Como sólo tiene trece años, lo más probable es que vaya a un centro de detención de Tipo Uno, pensó Yoshimura. Recibiría una educación correctiva y volvería a salir en pocos años. Pero, si fuera posible, sería mejor que el chico no saliera nunca.

―Ah, sí ―dijo Koshimo―. ¿Podré jugar al baloncesto?

Yoshimura lo fulminó con la mirada.

―Piensa en lo que has hecho antes de hablar.
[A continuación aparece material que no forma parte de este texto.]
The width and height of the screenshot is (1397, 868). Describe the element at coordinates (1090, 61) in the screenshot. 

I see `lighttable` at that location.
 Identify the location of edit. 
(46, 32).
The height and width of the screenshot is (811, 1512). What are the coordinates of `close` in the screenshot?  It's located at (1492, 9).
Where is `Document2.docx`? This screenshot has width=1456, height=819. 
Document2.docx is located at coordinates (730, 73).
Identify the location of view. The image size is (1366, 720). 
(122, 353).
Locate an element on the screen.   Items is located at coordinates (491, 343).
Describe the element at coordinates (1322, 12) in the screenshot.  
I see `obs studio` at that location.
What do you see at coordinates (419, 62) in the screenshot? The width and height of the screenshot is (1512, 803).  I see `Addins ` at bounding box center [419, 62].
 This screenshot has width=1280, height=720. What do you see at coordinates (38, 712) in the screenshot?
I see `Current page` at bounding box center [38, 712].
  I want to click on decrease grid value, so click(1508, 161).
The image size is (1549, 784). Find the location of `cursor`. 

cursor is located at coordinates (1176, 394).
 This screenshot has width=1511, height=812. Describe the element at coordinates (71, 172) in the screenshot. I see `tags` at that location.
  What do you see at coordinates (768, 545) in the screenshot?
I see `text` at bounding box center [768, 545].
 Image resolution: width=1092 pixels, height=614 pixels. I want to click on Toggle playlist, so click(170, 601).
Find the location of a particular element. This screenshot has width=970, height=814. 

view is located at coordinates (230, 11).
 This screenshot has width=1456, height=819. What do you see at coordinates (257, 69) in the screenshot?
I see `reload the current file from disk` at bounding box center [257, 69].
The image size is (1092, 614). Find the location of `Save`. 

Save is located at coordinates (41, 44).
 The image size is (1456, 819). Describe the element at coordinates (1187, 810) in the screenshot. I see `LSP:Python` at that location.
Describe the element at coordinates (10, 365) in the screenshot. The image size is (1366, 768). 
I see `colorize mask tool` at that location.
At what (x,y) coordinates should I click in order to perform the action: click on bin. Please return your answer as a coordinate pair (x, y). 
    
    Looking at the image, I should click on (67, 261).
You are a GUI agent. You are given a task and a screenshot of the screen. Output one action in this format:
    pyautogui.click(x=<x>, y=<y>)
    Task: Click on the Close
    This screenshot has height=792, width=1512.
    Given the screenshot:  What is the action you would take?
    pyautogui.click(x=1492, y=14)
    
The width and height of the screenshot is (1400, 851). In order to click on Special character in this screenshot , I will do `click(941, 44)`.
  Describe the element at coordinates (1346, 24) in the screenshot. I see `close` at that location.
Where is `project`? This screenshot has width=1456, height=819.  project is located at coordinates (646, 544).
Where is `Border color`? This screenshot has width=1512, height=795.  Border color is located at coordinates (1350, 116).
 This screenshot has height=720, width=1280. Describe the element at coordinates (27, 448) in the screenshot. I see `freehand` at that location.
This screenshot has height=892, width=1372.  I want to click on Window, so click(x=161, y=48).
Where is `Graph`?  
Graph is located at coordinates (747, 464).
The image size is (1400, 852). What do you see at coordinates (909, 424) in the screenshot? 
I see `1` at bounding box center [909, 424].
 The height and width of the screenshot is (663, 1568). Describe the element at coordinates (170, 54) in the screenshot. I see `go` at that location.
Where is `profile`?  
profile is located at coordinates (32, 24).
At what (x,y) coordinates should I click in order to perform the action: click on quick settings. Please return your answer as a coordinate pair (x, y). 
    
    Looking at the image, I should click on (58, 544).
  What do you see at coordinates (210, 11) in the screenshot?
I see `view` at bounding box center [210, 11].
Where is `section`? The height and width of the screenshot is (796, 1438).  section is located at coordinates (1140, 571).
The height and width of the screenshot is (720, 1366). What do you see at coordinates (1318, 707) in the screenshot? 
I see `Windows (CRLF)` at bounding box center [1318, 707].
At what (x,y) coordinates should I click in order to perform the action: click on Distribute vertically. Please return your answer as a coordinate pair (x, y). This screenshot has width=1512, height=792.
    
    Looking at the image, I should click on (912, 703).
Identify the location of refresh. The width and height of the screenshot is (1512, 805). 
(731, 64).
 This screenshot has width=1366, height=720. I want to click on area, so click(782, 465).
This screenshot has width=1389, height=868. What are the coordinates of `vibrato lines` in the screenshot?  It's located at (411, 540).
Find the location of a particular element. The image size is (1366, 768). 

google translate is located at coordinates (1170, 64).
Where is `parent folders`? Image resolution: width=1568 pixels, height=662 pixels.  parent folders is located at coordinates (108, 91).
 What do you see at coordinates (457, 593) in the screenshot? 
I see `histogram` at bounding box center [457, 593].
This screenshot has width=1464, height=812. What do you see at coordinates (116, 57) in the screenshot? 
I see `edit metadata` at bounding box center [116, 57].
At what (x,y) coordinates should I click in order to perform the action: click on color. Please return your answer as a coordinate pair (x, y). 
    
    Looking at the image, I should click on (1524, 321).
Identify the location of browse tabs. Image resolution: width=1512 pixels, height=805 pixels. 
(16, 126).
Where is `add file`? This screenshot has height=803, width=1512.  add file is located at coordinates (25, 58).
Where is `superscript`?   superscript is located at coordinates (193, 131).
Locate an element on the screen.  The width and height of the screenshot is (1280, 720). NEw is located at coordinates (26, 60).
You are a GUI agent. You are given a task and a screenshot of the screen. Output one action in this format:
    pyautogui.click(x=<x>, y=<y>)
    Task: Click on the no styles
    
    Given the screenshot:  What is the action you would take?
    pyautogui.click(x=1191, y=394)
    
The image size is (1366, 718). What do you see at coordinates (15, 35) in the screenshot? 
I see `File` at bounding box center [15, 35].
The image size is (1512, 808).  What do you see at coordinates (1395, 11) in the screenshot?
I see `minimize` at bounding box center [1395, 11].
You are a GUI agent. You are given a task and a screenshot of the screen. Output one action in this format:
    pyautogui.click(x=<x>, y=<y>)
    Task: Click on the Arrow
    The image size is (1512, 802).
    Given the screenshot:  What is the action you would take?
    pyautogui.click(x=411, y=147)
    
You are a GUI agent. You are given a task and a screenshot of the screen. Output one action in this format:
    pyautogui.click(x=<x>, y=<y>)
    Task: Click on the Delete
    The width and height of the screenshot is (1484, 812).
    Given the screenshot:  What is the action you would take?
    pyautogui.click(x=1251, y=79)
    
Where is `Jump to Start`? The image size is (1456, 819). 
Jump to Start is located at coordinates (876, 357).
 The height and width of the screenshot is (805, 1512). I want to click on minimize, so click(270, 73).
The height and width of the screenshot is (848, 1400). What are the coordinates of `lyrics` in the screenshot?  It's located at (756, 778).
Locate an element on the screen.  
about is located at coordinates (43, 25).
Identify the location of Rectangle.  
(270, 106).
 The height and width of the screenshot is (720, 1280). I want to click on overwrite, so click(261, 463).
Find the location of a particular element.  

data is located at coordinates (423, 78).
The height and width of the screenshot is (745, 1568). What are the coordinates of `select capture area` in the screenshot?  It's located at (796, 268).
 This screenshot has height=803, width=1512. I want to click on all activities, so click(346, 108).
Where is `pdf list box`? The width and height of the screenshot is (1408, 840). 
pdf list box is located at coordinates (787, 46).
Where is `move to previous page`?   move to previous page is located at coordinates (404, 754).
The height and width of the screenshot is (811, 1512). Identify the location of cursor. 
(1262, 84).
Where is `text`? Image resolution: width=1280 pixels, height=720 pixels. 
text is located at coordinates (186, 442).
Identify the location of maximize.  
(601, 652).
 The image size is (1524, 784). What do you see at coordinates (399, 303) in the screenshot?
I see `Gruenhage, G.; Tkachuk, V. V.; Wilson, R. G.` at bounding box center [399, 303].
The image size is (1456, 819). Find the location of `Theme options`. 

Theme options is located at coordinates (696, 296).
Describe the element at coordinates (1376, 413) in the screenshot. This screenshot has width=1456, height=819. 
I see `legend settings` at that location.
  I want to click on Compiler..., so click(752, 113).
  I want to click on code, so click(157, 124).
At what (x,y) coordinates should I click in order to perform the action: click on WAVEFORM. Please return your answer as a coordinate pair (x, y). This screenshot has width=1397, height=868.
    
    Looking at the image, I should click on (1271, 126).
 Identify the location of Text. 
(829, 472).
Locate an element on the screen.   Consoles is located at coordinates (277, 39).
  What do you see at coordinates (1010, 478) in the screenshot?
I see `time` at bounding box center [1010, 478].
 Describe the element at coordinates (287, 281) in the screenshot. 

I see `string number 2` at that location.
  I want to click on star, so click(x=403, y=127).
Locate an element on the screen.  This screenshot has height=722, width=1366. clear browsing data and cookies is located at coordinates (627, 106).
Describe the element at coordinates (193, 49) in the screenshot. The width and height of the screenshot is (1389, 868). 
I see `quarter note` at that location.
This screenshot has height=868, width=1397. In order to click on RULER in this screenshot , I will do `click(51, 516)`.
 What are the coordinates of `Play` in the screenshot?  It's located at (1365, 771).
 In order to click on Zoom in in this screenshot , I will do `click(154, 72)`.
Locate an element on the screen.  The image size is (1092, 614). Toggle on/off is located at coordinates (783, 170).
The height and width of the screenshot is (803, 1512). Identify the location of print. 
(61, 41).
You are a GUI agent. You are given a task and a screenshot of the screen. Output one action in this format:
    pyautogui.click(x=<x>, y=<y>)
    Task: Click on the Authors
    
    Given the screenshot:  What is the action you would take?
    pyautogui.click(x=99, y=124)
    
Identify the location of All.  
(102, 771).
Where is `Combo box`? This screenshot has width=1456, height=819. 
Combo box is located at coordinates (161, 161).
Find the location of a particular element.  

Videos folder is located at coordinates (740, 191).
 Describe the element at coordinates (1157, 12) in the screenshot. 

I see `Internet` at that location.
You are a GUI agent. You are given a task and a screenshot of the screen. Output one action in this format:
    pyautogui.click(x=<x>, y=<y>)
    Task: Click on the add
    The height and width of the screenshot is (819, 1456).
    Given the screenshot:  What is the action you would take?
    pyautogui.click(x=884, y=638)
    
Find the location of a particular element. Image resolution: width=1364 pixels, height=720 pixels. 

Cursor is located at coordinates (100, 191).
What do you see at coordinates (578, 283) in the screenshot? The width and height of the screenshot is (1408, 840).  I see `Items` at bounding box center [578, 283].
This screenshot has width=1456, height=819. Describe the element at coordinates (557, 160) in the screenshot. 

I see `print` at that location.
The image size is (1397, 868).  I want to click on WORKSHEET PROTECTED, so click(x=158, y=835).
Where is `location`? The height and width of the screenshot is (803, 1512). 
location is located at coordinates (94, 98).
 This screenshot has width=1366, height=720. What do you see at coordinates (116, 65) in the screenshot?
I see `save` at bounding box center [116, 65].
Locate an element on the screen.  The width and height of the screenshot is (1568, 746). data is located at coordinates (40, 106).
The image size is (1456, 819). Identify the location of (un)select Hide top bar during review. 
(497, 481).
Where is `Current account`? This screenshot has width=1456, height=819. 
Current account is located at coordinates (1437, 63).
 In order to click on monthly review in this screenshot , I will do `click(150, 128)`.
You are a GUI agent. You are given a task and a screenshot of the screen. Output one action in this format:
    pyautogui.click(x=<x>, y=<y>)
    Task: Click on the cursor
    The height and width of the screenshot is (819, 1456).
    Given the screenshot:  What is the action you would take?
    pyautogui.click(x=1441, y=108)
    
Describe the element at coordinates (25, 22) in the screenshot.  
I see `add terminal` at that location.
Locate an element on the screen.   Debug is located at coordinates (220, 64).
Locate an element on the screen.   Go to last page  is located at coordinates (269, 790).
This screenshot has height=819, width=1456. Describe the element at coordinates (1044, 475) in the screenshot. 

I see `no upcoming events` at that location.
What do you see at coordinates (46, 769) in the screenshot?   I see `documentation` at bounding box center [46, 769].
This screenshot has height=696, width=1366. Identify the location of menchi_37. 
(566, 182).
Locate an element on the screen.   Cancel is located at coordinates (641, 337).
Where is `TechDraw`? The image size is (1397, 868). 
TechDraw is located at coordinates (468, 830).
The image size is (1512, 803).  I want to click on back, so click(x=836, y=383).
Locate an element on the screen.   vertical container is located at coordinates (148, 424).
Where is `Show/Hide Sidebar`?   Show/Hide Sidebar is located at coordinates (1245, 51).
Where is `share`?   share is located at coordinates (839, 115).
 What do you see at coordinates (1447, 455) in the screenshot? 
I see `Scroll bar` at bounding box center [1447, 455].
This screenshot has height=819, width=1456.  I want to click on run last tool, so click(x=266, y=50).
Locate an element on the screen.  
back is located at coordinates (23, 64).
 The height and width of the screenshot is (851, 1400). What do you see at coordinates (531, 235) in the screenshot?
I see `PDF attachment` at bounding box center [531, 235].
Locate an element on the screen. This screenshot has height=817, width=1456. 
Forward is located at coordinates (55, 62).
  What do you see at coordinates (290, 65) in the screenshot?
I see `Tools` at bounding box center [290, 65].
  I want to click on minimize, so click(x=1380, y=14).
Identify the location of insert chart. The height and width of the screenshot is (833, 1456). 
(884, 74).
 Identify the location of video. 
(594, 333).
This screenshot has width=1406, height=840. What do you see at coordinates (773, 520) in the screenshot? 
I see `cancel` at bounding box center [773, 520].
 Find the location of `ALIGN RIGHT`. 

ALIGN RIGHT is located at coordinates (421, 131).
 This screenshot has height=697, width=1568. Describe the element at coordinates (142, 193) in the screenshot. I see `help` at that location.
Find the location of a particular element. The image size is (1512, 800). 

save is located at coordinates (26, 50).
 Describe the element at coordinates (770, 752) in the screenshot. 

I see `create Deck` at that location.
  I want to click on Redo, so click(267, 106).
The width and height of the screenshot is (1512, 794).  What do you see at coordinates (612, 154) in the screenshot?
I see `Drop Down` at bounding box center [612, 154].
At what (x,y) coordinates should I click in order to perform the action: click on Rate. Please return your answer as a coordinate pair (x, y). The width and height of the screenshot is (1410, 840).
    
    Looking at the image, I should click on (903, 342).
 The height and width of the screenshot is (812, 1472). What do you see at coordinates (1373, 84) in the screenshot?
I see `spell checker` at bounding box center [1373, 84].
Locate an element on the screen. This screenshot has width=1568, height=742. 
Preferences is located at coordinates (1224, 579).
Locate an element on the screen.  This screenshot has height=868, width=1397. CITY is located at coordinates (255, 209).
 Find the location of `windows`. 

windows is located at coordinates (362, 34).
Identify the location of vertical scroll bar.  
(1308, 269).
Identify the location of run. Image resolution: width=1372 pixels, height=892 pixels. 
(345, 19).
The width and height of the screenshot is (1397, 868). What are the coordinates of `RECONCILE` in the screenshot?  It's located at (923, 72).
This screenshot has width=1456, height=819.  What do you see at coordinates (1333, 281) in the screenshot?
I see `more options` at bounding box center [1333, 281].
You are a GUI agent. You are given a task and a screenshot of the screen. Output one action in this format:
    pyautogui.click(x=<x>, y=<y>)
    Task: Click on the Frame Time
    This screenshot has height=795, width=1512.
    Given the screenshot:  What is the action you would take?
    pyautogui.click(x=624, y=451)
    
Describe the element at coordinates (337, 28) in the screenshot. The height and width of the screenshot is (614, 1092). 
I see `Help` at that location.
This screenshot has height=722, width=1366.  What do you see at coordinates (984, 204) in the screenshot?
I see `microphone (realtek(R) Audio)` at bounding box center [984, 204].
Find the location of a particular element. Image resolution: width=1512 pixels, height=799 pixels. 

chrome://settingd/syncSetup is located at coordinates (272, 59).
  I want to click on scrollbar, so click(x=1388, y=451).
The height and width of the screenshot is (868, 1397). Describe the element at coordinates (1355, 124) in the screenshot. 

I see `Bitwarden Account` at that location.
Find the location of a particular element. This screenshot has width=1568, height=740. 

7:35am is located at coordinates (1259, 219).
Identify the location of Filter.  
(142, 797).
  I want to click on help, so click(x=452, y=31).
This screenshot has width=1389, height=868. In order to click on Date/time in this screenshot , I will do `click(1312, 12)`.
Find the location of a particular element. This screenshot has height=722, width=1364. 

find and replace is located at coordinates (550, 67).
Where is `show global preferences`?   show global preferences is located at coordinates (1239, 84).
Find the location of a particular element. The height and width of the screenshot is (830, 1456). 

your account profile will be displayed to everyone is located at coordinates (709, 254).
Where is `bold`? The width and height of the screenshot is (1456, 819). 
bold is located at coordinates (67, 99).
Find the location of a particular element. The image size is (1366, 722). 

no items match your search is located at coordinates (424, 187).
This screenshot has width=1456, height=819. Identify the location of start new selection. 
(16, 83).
―Fue culpa de Padre ―dijo Koshimo―. Él mató el balón de baloncesto. Era mi amigo.

La habitación quedó en silencio. Los tres agentes de policía se quedaron mirando al chico de trece años y pensaron en los largos, largos días que le esperaban.

 

―No he visto a ese tipo por aquí.

―Sí, me pregunto adónde habrá ido.

 

Después de que Koshimo fuera enviado al Centro de Detención Juvenil de Sagamihara en agosto de 2015, los chicos que pasaban por el parque Mizonokuchi al anochecer se dieron cuenta de que Golem había desaparecido.

Se sintieron decepcionados porque una de sus leyendas urbanas favoritas se hubiera esfumado de repente. Lo más probable es que Golem viviera en las alcantarillas y subiera a la superficie desde las arquetas. Lanzaba la pelota de baloncesto contra los árboles para aturdir a los bichos y pájaros y poder comérselos.

Incluso después de desaparecer, Golem siguió siendo tema de discusión entre los niños durante un tiempo. Algunos incluso chutaban balones de fútbol contra el tronco de un árbol para imitarlo.

Pero con el tiempo, toda mención a él se extinguió. En cuanto surgió una nueva historia sobre un cocodrilo de cuatro ojos que vivía en el río Tama, lo olvidaron por completo.